To do -
Going down the data below, set down exactly the line with "You are a GUI agent. The screenshot is 375×2297." and each line after it through the line with "О библиотеке (409, 20)"; no other lines.

Data shown section start

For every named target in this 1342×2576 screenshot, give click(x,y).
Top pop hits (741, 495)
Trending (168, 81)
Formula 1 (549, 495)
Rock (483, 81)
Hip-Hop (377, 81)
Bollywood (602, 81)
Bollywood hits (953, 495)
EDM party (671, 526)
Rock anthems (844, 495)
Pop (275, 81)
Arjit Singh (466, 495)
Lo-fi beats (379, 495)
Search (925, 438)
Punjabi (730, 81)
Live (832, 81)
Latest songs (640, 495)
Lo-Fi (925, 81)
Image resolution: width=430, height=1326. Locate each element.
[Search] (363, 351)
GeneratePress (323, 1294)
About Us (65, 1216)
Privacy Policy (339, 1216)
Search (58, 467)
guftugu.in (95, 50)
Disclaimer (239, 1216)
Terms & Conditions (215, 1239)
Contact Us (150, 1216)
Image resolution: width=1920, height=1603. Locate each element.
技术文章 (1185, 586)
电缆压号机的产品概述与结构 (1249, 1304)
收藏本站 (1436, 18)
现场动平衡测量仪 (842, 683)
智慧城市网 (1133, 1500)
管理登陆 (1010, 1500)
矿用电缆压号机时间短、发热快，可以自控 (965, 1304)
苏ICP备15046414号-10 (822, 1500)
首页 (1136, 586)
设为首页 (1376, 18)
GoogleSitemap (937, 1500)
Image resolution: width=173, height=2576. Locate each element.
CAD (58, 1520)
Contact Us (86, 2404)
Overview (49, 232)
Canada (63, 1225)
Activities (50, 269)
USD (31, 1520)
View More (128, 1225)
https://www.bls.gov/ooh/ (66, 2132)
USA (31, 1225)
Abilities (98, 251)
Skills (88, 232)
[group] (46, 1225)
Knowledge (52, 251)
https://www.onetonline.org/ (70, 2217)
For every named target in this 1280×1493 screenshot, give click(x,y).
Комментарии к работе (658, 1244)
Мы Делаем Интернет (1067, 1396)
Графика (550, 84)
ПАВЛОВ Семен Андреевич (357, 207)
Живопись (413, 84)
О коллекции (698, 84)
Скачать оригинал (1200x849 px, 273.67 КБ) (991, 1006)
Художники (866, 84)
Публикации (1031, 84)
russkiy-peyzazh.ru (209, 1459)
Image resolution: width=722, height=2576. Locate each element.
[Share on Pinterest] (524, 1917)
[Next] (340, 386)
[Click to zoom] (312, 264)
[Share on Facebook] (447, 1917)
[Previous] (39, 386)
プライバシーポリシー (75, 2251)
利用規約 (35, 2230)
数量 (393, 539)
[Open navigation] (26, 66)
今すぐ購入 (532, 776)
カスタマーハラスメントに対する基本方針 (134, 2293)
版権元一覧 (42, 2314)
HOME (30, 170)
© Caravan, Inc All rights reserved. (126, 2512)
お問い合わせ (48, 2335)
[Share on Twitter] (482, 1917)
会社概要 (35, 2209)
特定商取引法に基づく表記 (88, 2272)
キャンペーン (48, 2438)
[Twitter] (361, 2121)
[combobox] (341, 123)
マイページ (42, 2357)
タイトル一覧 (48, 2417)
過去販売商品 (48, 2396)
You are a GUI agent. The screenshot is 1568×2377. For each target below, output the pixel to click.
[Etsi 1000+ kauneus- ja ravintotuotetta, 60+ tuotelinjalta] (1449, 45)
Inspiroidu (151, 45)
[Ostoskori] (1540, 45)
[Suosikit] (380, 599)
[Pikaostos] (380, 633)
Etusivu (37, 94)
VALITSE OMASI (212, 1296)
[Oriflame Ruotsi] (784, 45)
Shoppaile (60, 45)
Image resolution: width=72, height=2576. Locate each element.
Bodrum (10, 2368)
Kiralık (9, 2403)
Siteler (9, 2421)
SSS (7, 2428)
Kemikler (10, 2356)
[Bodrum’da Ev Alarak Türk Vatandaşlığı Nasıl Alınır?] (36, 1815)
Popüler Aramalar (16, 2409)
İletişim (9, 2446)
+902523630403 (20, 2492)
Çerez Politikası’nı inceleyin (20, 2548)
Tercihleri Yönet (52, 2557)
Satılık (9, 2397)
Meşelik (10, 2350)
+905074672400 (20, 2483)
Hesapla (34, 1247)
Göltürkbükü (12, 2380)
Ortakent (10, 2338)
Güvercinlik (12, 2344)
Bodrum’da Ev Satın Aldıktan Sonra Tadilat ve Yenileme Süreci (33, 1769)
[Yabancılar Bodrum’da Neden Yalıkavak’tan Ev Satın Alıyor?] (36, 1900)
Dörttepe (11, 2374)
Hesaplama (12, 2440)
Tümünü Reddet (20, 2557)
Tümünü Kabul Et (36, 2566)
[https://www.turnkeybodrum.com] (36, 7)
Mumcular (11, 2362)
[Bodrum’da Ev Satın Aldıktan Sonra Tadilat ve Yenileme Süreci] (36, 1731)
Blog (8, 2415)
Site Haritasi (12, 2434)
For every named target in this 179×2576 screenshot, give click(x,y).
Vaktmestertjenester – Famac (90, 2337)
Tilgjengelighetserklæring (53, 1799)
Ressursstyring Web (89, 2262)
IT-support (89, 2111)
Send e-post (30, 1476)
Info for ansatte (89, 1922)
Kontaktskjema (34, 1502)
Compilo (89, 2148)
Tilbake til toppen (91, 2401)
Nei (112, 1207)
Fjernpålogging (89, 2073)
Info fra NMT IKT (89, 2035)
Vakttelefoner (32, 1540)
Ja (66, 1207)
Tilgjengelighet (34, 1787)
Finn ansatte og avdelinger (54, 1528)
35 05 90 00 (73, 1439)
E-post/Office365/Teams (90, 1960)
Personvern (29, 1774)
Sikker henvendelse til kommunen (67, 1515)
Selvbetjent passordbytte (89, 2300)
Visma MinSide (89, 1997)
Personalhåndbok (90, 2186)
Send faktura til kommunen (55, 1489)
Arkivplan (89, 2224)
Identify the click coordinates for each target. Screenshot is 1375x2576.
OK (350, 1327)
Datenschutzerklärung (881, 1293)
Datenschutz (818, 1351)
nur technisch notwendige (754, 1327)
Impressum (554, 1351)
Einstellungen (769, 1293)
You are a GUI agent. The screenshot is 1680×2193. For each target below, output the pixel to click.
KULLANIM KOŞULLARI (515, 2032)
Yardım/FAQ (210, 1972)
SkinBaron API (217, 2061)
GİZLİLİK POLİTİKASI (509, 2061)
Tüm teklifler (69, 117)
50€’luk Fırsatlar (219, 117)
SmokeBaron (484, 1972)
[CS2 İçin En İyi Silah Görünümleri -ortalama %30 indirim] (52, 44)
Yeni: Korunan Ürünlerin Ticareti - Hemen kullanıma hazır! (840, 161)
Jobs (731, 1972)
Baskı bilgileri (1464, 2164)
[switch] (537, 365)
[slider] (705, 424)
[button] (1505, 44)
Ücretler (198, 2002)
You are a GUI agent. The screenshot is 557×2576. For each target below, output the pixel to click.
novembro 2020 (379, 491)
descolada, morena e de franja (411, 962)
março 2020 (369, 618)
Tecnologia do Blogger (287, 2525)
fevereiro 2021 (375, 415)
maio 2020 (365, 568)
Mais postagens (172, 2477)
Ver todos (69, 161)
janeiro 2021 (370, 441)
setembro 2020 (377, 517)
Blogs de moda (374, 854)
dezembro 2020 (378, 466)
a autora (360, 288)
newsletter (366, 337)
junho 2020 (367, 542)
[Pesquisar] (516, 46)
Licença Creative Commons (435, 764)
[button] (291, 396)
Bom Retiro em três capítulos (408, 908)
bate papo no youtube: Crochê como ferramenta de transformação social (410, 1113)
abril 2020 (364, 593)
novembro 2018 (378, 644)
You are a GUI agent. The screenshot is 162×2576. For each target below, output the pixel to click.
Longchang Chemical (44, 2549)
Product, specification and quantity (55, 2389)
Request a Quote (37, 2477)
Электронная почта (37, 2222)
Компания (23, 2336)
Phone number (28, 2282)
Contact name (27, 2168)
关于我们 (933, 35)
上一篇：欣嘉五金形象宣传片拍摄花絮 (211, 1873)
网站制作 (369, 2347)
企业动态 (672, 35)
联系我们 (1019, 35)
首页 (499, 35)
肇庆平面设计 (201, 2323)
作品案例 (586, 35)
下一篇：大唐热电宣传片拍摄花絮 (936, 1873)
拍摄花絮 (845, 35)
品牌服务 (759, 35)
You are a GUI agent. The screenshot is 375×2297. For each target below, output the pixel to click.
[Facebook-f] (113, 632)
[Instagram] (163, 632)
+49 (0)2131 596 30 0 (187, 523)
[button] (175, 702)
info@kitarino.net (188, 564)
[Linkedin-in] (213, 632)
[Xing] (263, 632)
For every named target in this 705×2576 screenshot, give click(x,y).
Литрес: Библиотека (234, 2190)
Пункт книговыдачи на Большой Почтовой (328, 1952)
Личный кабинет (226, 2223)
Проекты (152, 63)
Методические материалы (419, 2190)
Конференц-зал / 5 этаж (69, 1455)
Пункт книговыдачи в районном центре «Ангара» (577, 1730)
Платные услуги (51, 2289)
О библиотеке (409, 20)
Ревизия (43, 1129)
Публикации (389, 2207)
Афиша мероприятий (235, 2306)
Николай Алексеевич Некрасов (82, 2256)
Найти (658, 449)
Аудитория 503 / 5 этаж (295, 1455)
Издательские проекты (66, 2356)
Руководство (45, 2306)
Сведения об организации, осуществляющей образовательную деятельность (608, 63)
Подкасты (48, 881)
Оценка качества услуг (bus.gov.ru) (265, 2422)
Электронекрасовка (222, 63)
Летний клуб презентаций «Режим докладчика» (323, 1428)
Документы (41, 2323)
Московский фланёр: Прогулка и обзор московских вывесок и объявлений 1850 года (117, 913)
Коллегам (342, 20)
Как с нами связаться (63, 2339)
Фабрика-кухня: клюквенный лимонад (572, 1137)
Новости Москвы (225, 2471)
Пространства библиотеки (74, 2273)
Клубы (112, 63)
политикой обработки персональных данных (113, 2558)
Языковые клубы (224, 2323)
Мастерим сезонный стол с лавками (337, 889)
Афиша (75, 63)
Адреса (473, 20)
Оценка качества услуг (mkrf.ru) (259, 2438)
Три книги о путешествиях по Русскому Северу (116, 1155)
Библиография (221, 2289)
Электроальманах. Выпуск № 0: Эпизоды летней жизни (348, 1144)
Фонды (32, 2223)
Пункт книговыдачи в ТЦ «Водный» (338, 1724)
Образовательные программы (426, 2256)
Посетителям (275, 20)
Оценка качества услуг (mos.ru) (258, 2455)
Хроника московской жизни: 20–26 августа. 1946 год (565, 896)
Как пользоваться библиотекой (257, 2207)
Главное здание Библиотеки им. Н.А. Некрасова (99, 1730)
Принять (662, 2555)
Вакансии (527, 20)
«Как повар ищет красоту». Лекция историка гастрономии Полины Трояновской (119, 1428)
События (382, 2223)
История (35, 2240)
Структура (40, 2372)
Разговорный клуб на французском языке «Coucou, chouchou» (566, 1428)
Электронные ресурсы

Data shown section end

The completed task -
You are a GUI agent. The screenshot is 375×2297. For each target below, output the pixel to click.
[Facebook-f] (113, 632)
[Instagram] (163, 632)
+49 (0)2131 596 30 0 (187, 523)
[button] (175, 702)
info@kitarino.net (188, 564)
[Linkedin-in] (213, 632)
[Xing] (263, 632)
For every named target in this 705×2576 screenshot, give click(x,y).
Литрес: Библиотека (234, 2190)
Пункт книговыдачи на Большой Почтовой (328, 1952)
Личный кабинет (226, 2223)
Проекты (152, 63)
Методические материалы (419, 2190)
Конференц-зал / 5 этаж (69, 1455)
Пункт книговыдачи в районном центре «Ангара» (577, 1730)
Платные услуги (51, 2289)
О библиотеке (409, 20)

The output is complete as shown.